飲み方・使い方は多岐にわたり、ストレートやロックで飲んだり、カクテルのベースとして用いたりする以外にも、ケーキ、タルトなど焼き菓子、紅茶の風味づけにも使用されています。レーズンをラムに漬け込んだ「ラムレーズン」がよく知られていますよね。
蒸留酒なので高めのアルコール度数となっており、基本的に40~50度のアルコール度数で売られている製品が多くなっていますが、飲む人の好みに合わせて37度前後、75.5度のラム酒も販売されています。
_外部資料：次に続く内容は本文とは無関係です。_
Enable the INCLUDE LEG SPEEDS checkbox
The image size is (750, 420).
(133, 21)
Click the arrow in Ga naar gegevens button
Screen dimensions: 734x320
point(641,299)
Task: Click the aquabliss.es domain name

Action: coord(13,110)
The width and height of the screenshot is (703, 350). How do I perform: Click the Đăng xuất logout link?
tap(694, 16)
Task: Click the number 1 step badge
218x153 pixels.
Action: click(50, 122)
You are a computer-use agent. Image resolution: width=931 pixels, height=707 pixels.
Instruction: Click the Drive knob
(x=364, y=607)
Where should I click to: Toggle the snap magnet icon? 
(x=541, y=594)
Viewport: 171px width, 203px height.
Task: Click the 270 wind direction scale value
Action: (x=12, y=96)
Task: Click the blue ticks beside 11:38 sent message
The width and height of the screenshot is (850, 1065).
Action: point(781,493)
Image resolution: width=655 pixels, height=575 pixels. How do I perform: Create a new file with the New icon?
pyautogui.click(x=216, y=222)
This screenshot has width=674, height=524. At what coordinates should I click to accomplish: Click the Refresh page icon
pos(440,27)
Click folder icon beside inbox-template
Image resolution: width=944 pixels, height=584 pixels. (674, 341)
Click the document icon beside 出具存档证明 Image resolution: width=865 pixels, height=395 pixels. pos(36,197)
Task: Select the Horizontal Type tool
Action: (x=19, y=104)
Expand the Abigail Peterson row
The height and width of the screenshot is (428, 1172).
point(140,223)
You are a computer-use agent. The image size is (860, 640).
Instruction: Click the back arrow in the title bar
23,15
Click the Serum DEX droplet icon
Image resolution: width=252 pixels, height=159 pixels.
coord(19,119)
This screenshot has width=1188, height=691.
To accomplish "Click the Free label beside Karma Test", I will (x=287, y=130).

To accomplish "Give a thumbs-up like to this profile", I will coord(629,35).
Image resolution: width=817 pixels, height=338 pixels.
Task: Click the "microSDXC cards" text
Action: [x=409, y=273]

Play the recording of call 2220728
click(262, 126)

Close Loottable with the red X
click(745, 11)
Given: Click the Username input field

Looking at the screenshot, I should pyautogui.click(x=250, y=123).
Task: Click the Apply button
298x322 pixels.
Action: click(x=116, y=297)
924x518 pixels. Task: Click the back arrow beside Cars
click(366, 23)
蒸留酒は高温で熱して造る「火の酒」であり、火の酒は人間の魂にはたらきかけ、肉体を目覚めさせ、また活力を与えることから、蒸留酒はスピリッツ(spirits)と呼ばれるようになったようです。
ラム酒以外にもブランデー、ウイスキー、焼酎、ウォッカ、ジン、テキーラも蒸留酒であり、広い意味ではこれら全て「スピリッツ」と呼べますが、日本において「スピリッツ」とはウォッカ、ジン、ラム酒、テキーラを指すことが多く、この4種類のお酒は「世界4大スピリッツ」とも呼ばれています。
日本における狭い意味での「スピリッツ(ウォッカ、ジン、ラム酒、テキーラ)」という呼称は、1953年に制定された酒税法における分類によって形作られたようです。
1953年当時、蒸留酒のうち、既に日本である程度の知名度があった「ブランデー」、「ウイスキー」、「焼酎」は個別の分類とし、それ以外(ウォッカ、ジン、ラム酒、テキーラ等)が「スピリッツ」に分類されました。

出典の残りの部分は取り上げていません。